As a preface, there are certain coding styles used in VHDL/Verilog which help the synthesis tools infer different hardware(some better in perfomance than the other). For example using an if-else-if ladder would infer a series of mux'es whereas a case statement would infer a single wide multiplexer. These coding styles are not significant when doing only functional simulation, but substantial when targeting the RTL for ASIC or FPGA implementation. In case of FPGAs the CLB(configurable logic block) architecture defines the capabilities achieved using RTL(like the LUT input width).
Coming to the Question, I have seen many instances where two n-bit wide signals might have to be compared in VHDL. And I need some advice on the hardware inference. I will use the following code snippet to further narrow the question.

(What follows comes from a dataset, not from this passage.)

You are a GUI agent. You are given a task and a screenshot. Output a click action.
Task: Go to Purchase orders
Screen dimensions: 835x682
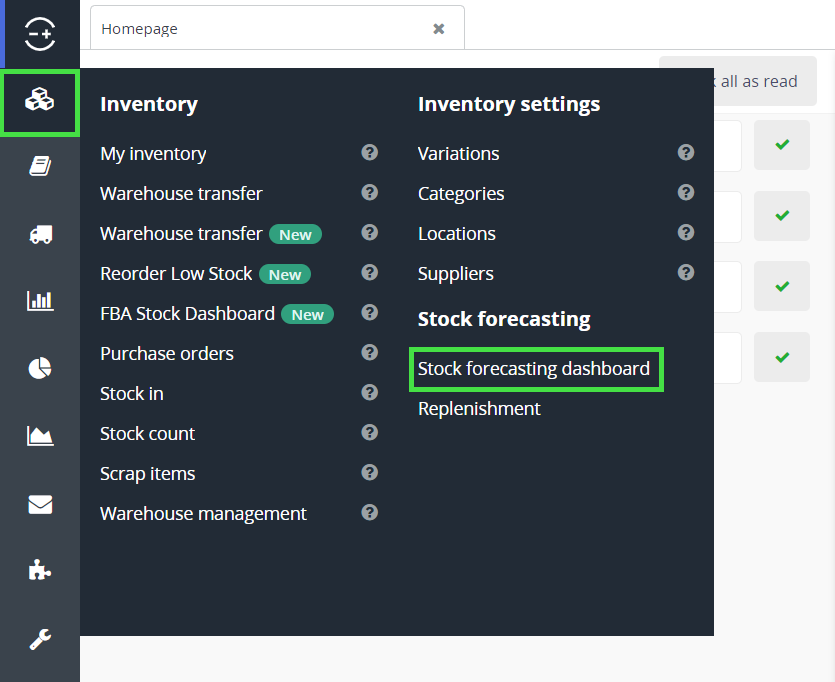click(167, 354)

signal counter_a: unsigned(31 downto 0);
signal counter_b: unsigned(31 downto 0);
signal clk, trigger_en, count_b_en : std_logic;
counter_a_gen: process (clk) begin
if(rising_edge(clk)) then
counter_a <= counter_a + 1; -- free running counter
end if;
end process;
counter_b_gen: process (clk) begin
if(rising_edge(clk)) then
if(count_b_en = '1') then
counter_b <= counter_b + 1;
else
counter_b <= (others => '0');
end if;
end if;
end process;
-- compare the counters to generate some logic
trigger_gen: process (clk) begin
if(rising_edge(clk)) then
if(counter_a = counter_b) then
trigger_en <= '1';
else
trigger_en <= '0';
end if;
end if;
end process;
The above snippet has two 32 bit counters counter_a and counter_b, which have to be compared in a sequential block. If I consider a 4-input LUT in an FPGA, the comparison would need multiple levels of logic. Such a path would be make it hard to meet timing because of the huge combinatorial delays. So my question is how do we make it optmized? In this case to increase the perfomance?